(Collected data entries)
[Start of Attachment]
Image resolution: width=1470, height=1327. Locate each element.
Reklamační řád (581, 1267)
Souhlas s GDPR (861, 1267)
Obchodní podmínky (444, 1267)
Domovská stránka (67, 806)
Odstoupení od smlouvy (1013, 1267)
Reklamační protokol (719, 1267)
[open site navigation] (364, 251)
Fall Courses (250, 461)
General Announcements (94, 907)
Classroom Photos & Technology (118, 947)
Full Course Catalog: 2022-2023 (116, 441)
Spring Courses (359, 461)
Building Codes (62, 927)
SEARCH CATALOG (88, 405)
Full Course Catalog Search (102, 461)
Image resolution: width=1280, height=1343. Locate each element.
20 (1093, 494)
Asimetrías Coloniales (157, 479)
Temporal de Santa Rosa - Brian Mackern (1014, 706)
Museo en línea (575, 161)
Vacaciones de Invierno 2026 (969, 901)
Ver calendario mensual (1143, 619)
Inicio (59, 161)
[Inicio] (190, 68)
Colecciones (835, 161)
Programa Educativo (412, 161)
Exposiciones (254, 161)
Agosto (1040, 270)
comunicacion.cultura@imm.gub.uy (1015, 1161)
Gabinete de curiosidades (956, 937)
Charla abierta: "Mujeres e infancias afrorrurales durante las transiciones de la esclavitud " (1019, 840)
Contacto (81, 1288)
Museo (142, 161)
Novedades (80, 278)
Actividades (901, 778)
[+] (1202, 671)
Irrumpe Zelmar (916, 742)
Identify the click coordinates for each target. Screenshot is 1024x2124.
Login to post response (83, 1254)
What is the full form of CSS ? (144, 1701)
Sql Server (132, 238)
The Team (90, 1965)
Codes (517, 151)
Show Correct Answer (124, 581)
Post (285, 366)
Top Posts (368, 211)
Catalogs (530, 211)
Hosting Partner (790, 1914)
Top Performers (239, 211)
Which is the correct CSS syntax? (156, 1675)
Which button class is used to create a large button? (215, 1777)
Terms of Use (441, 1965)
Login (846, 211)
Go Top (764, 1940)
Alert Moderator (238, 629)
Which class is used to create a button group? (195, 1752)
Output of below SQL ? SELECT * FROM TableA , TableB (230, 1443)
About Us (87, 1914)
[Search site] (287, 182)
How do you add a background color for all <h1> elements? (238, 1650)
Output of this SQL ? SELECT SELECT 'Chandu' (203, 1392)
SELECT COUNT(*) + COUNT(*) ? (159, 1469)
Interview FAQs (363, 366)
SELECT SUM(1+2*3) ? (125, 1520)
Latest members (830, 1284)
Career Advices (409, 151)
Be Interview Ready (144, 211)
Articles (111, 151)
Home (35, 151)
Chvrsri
[End of Attachment]
Set down verbatim only the lines between the start of the data above and the line with "Building Codes (62, 927)", both boundaries included.

Image resolution: width=1470, height=1327. Locate each element.
Reklamační řád (581, 1267)
Souhlas s GDPR (861, 1267)
Obchodní podmínky (444, 1267)
Domovská stránka (67, 806)
Odstoupení od smlouvy (1013, 1267)
Reklamační protokol (719, 1267)
[open site navigation] (364, 251)
Fall Courses (250, 461)
General Announcements (94, 907)
Classroom Photos & Technology (118, 947)
Full Course Catalog: 2022-2023 (116, 441)
Spring Courses (359, 461)
Building Codes (62, 927)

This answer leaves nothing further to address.